Item coordinate data

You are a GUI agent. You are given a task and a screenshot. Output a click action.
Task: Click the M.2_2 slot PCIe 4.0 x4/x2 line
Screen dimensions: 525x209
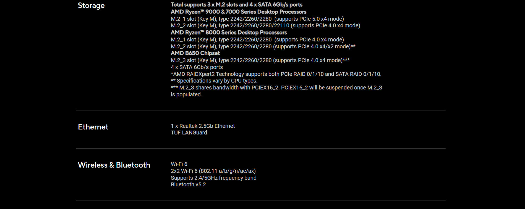263,46
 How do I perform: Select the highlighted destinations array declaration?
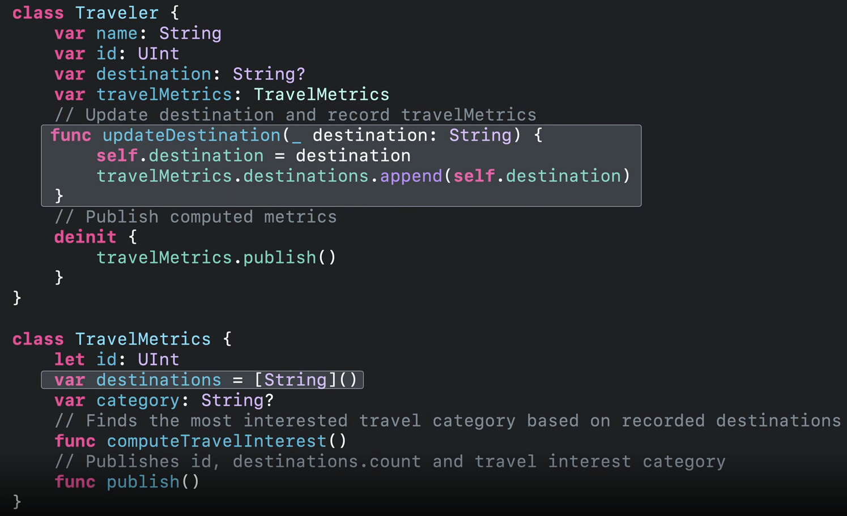coord(202,379)
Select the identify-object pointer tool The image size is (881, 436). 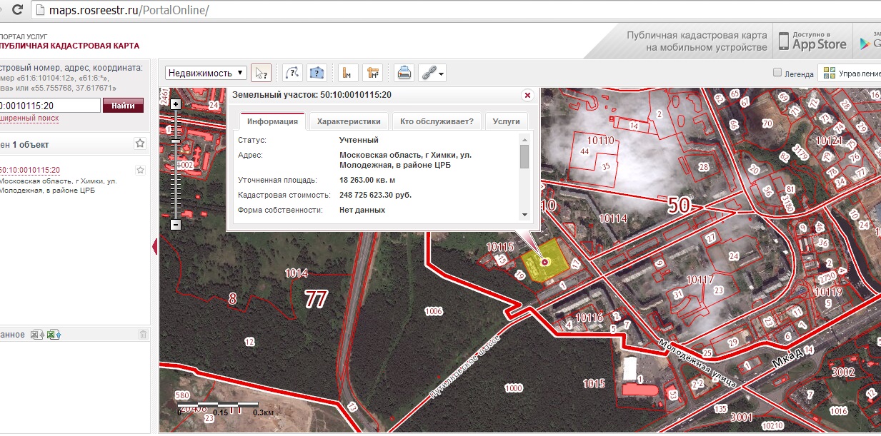262,73
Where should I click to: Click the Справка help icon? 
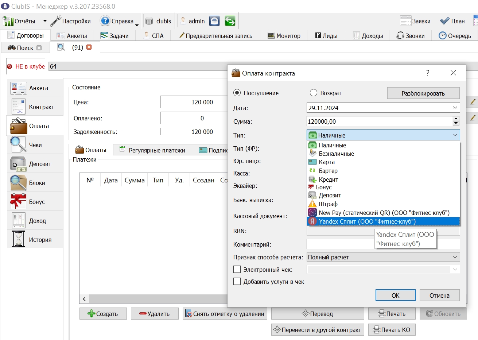click(x=105, y=21)
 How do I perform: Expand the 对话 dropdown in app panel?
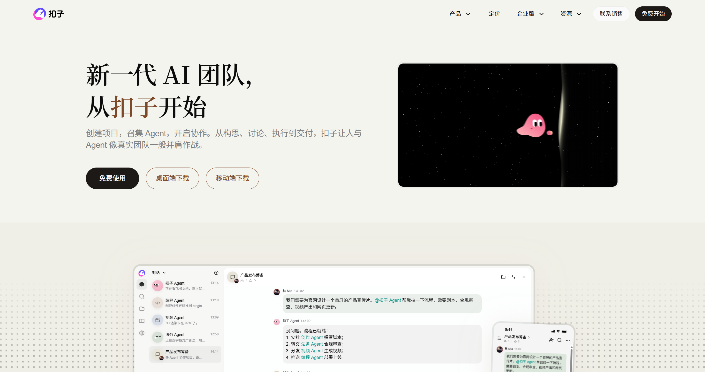click(159, 273)
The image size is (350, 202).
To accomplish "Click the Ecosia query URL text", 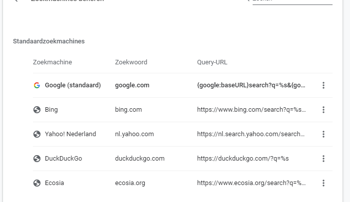I will coord(251,183).
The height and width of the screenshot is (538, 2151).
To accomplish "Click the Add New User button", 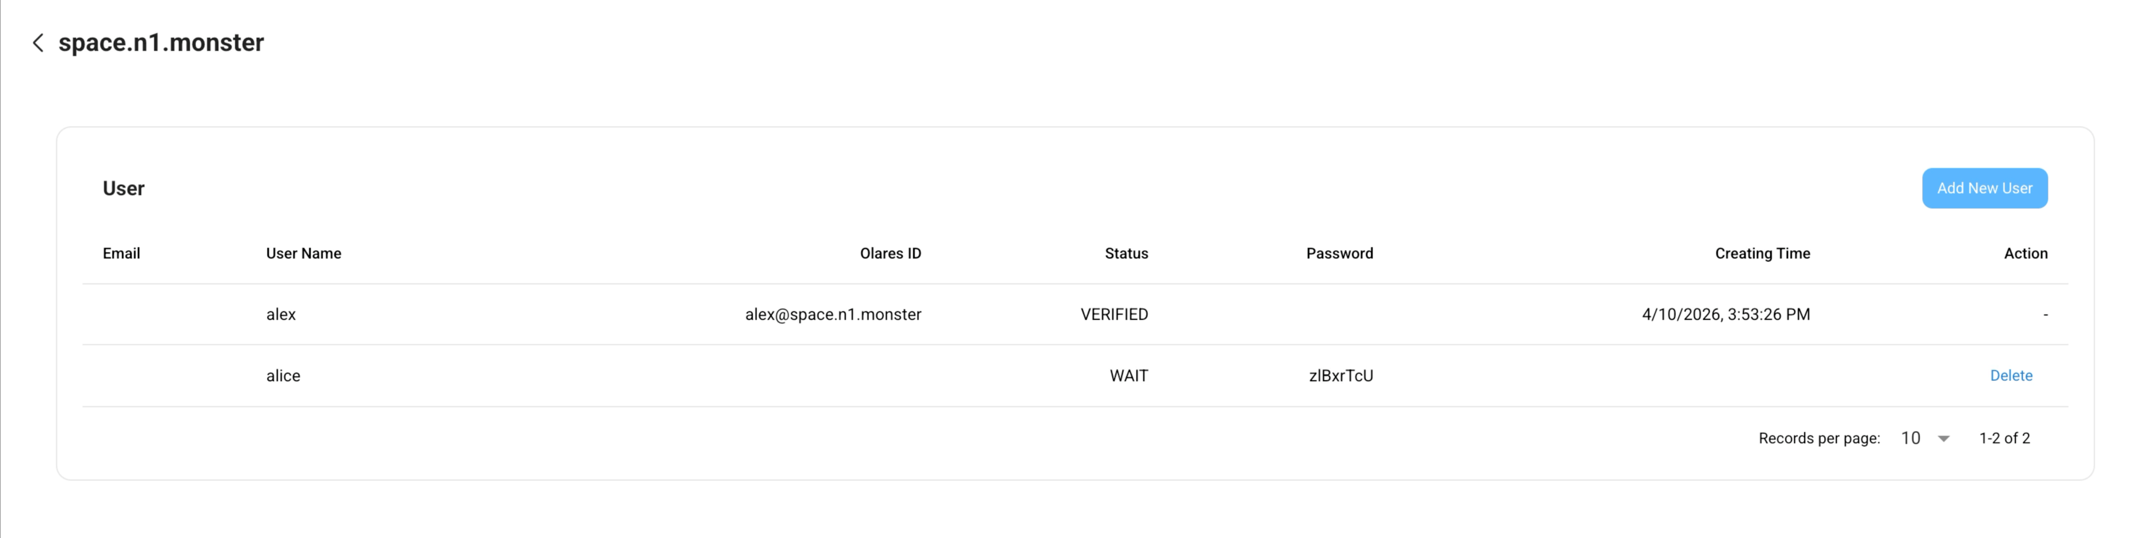I will [1984, 188].
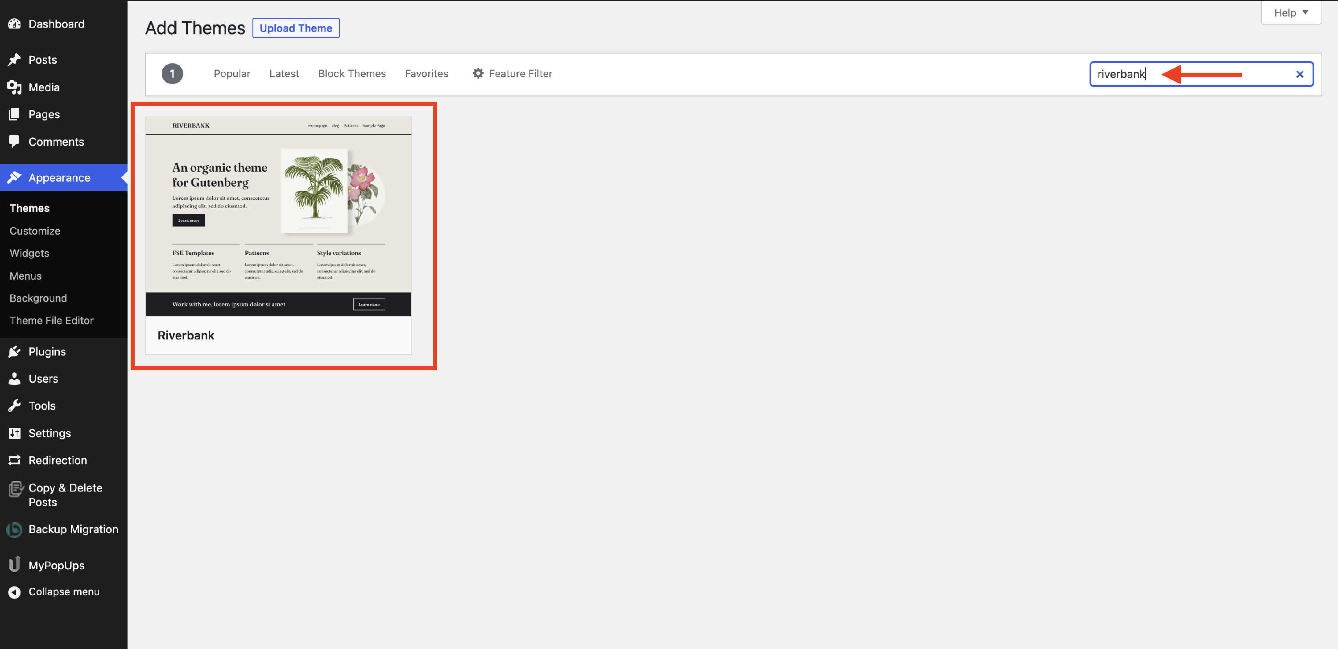Switch to the Block Themes tab
Screen dimensions: 1338x649
(x=352, y=74)
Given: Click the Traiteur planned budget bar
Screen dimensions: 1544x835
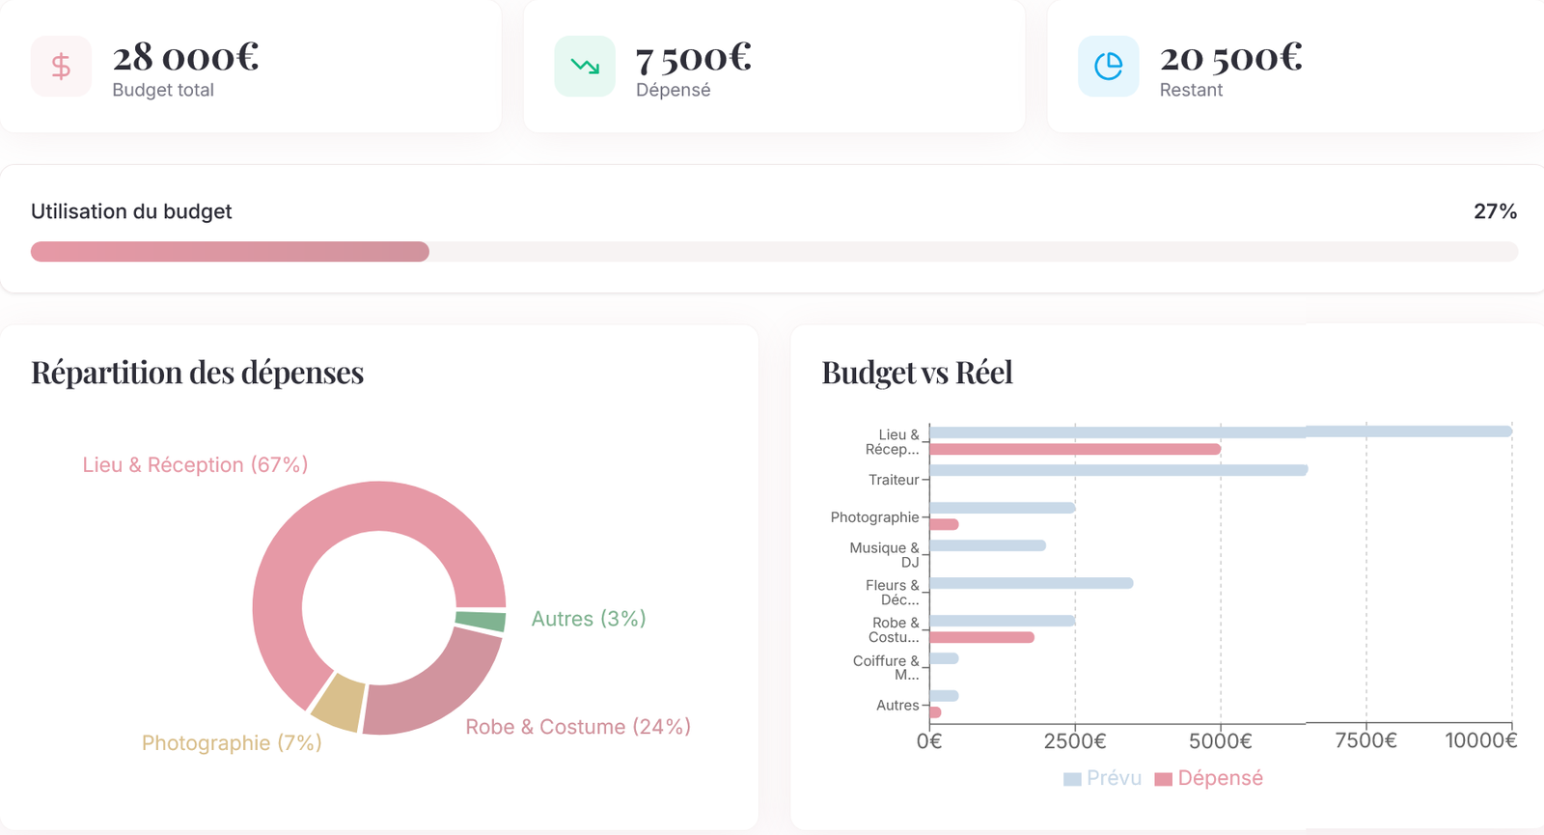Looking at the screenshot, I should point(1117,470).

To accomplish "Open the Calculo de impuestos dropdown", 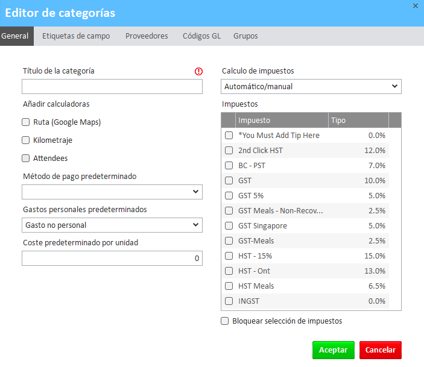I will (311, 87).
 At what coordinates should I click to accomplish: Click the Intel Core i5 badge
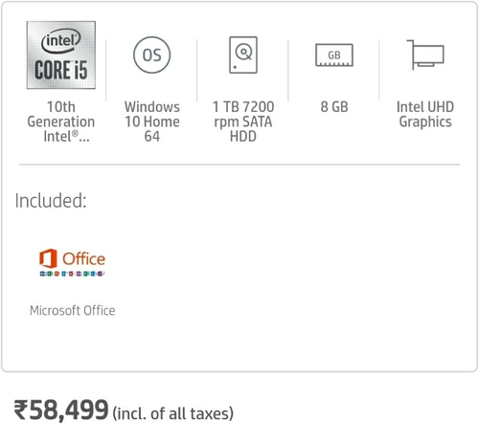61,55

**EXERCISE:** Count the lines of the data above that contain the word "dimensions", and give only the number.

**TASK OUTPUT:** 3